JUVENAL, SATIRE V
The great man himself drinks wine bottled in the days when Consuls wore long hair; the juice which he holds in his hand was squeezed during the Social Wars,[1] but never a glass of it will he send to a friend suffering from dyspepsia! To-morrow he will drink a vintage from the hills of Alba or Setia whose date and name have been effaced by the soot which time has gathered upon the aged jar—such wine as Thrasea[2] and Helvidius[2] used to drink with chaplets on their heads upon the birthdays of Cassius and the Bruti.
37The cup in Virro's[3] hands is richly crusted with amber and rough with beryl; to you no gold is entrusted; or if it is, a watcher is posted over it to count the gems and keep an eye on your sharp finger-nails. Pardon his anxiety; that fine jasper of his is much admired! For Virro, like so many others, transfers from his fingers to his cups the jewels with which the youth[4] preferred to the jealous Iarbas used to adorn his scabbard. To you will be given a cracked cup with four nozzles that takes its name from a Beneventine cobbler,[5] and calls for sulphur wherewith to repair its broken glass.
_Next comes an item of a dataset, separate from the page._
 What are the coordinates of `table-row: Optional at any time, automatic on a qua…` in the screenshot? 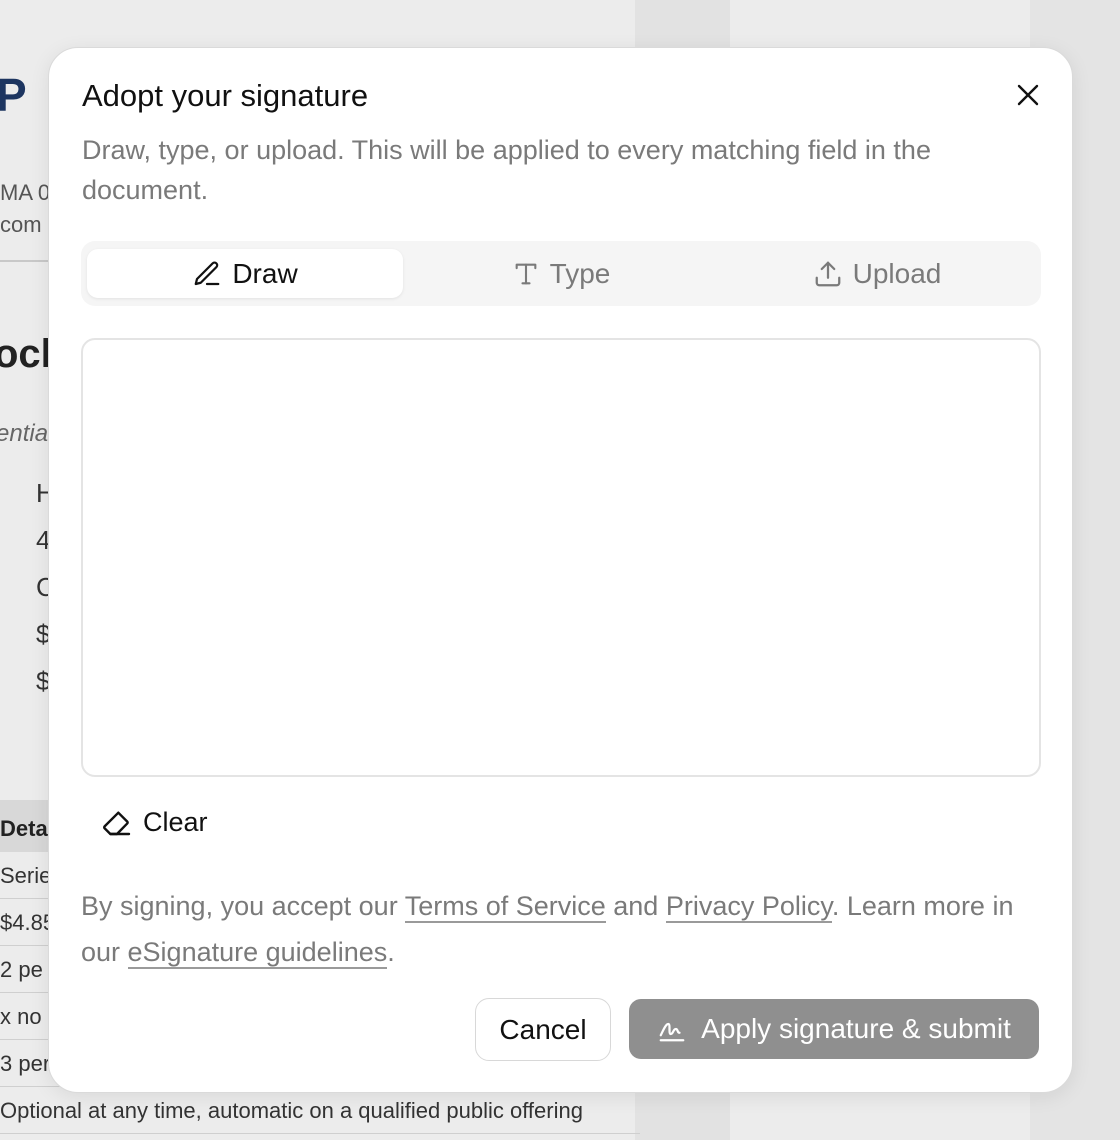 It's located at (320, 1110).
49If my lord's stomach is fevered with food and wine, a decoction colder than Thracian hoar-frosts will be brought to him. Did I complain just now that you were given a different wine? Why, the water which you clients drink is not the same. It will be handed to you by a Gaetulian groom, or by the bony hand of a blackamoor whom you would rather not meet at midnight when driving past the monuments on the hilly Latin Way. Before mine host stands the
- ↑ The Social Wars, after which the Italians gained the Roman franchise, were fought between B.C. 91 and 88.
- ↑ 2.0 2.1 Two famous Stoics whose outspoken freedom cost them their lives under Nero and Vespasian respectively.
- ↑ The patron who gives the dinner.
- ↑ Aeneas. Aen. iv. 36.
- ↑ Vatinius, a man with a long nose.